El edificio está dispuesto en forma de cruz alargada. El centro de recepción consiste en un atrio totalmente blanco que, por
su gran accesibilidad, también hace las veces de punto de encuentro. El rasgo arquitectónico interior más distintivo es una
intricada escalera que une todas las plantas al tiempo que ofrece unas vistas espectaculares tanto hacia cielo, a través del
techo acristalado, como hacia el suelo, gracias a la tecnología de revestimiento LED. Los pretiles de cristal y los pasamanos,
unidos a las resplandecientes paredes blancas del atrio, aportan una gran elegancia.
Para facilitar la orientación de los visitantes, los arquitectos desarrollaron un sistema de codificación a través del color,
según el cual el suelo de cada planta se identifica con un único color. En combinación con el color propio de cada planta,
los dibujos de las paredes, pintados en colores debidamente complementarios, representan las obras de algunos célebres tipógrafos
checos. En cada caso, la naturaleza de los dibujos guarda relación con la del departamento correspondiente. Así pues, por
ejemplo, las paredes del departamento de matemáticas están adornadas con símbolos matemáticos. En la base de este sistema
aparecen las coloridas gamas de los revestimientos de linóleo DLW de Armstrong.
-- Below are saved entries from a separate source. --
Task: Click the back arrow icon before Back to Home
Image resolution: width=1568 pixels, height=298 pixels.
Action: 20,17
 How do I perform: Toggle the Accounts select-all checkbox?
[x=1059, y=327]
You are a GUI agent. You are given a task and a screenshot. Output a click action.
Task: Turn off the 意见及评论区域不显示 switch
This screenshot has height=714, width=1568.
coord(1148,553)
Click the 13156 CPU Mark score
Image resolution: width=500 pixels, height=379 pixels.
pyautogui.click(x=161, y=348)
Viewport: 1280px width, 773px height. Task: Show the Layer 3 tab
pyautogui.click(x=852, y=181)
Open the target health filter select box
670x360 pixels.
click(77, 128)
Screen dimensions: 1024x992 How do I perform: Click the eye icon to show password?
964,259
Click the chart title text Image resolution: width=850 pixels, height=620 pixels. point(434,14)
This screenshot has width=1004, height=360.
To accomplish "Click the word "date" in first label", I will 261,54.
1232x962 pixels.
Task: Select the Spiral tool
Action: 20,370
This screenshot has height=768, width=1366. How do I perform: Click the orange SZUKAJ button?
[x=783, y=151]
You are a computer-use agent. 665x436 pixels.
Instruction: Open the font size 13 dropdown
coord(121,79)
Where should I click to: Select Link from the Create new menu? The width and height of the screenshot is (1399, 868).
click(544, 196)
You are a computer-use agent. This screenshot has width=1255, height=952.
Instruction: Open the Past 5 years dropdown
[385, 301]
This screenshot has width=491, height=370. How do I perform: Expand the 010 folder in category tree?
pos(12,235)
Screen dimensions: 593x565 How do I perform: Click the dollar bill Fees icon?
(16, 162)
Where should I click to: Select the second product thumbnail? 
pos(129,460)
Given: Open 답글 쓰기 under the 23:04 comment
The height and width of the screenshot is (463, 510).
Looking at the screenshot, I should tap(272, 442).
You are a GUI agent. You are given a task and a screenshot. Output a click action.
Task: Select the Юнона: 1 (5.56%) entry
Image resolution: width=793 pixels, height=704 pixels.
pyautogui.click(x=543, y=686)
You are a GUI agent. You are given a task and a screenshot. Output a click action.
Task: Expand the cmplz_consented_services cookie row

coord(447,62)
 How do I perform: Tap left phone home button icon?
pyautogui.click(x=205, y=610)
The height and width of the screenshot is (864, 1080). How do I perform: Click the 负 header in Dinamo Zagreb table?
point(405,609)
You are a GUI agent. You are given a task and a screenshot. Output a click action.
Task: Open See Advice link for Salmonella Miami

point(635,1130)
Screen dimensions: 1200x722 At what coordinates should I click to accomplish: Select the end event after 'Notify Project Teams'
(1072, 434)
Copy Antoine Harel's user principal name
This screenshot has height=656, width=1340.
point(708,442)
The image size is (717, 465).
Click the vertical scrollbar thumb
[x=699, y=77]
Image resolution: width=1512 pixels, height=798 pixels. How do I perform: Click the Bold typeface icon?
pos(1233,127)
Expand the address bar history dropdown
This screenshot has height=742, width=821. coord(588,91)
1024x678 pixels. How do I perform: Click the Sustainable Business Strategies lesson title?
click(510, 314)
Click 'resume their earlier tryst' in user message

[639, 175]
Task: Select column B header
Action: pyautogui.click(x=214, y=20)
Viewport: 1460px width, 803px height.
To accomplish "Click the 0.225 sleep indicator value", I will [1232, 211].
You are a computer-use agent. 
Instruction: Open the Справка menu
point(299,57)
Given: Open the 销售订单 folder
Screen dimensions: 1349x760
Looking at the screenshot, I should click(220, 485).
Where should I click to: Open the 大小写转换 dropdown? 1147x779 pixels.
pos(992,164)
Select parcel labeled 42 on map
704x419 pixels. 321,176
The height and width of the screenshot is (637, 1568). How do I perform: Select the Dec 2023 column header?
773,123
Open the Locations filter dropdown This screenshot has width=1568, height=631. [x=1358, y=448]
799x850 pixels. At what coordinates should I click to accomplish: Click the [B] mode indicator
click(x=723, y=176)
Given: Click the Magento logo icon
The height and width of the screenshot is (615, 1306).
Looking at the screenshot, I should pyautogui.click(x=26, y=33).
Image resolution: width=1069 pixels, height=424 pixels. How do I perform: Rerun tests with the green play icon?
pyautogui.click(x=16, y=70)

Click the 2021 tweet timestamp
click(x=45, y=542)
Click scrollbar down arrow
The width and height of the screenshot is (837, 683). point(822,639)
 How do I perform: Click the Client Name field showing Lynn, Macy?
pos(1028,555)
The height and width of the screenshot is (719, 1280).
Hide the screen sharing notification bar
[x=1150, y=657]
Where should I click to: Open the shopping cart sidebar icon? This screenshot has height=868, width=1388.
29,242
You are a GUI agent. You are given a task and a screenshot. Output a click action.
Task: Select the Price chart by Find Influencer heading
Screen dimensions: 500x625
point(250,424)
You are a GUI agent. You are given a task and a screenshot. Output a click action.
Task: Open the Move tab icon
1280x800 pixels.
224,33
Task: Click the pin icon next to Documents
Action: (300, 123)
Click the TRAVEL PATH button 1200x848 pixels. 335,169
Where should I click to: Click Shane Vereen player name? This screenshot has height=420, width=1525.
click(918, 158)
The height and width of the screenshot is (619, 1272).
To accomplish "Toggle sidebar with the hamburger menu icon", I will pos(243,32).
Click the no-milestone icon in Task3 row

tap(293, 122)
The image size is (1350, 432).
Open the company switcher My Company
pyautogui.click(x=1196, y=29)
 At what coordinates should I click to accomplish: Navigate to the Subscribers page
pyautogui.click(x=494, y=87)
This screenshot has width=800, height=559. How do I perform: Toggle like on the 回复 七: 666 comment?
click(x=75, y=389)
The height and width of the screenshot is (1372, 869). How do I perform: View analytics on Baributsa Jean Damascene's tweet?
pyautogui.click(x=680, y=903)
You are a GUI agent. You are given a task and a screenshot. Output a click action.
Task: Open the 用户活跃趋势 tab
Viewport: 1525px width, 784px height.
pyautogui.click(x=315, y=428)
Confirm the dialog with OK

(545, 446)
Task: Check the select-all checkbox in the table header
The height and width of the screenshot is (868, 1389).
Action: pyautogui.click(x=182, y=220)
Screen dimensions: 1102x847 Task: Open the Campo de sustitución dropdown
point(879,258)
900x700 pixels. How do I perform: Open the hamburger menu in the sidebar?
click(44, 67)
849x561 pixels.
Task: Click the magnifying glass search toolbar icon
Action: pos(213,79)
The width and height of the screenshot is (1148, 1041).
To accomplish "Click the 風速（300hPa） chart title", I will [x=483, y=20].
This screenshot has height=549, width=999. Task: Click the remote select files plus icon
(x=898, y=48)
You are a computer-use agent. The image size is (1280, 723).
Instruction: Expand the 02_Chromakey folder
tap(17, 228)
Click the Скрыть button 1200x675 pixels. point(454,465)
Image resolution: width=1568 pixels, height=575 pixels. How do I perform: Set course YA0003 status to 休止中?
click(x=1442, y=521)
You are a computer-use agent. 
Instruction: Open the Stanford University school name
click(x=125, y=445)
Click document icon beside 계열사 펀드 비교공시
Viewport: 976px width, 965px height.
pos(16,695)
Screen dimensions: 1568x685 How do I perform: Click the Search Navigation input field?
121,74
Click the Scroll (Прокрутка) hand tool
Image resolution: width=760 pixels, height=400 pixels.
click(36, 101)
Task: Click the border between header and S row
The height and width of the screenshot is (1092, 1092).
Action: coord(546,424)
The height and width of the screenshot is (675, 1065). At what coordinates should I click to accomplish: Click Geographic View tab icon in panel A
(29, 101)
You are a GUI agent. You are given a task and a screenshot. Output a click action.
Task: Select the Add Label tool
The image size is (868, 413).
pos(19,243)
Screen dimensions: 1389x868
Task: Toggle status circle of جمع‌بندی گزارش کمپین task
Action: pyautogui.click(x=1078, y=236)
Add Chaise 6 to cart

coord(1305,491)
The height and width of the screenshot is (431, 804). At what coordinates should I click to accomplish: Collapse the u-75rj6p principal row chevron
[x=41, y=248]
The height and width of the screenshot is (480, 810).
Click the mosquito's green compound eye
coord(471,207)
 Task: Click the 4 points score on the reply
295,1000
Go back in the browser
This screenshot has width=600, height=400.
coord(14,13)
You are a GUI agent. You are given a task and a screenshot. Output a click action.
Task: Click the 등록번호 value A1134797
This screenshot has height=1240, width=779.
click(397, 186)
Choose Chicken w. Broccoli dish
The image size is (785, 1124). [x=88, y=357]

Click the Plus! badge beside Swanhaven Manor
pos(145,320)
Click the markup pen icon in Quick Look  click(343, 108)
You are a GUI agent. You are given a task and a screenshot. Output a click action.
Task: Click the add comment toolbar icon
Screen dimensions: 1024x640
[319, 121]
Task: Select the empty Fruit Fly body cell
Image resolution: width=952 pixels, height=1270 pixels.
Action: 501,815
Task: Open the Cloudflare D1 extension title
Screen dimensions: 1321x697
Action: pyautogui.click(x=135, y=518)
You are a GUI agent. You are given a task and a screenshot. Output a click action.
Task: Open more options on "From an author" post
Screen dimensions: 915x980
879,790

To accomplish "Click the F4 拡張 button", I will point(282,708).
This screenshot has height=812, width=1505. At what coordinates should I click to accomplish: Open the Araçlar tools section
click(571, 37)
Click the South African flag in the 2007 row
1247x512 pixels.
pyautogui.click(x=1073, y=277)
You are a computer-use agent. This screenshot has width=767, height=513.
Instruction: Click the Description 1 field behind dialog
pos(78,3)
Con un sistema de color que dispone de 56 tonos, la elasticidad de la estructura del revestimiento Marmorette ofrece unas
posibilidades de diseño prácticamente infinitas. Desde un amarillo brillante y atrevido hasta un gris claro y sutil, pasando
por un naranja cálido o un verde rana, el campus de la universidad presenta en la actualidad suelos de linóleo DLW de hasta
15 colores diferentes. En zonas especialmente sensibles se ha empleado la versión más ligera de este producto de revestimiento.
Asimismo, dado que está compuesto de materias primas naturales, el revestimiento de linóleo satisface a la perfección el compromiso
de la universidad con respecto al desarrollo sostenible.
Declaraciones de Jan Hájek con respecto a la sostenibilidad: “Estamos tratando de desarrollar la conciencia de los dueños de propiedades en la República Checa con respecto a la sostenibilidad,
que va mucho más allá de colocar plantas en los tejados de los edificios. A veces, esto supone un desafío descomunal porque
muchos de los inversores ven estas cosas, como, por ejemplo, las características de la energía regenerativa, como factores
de coste o incluso simplemente como detalles innecesarios. En ocasiones, no obstante, conseguimos muy buenos resultados con
métodos que a primera vista parecen muy sencillos.”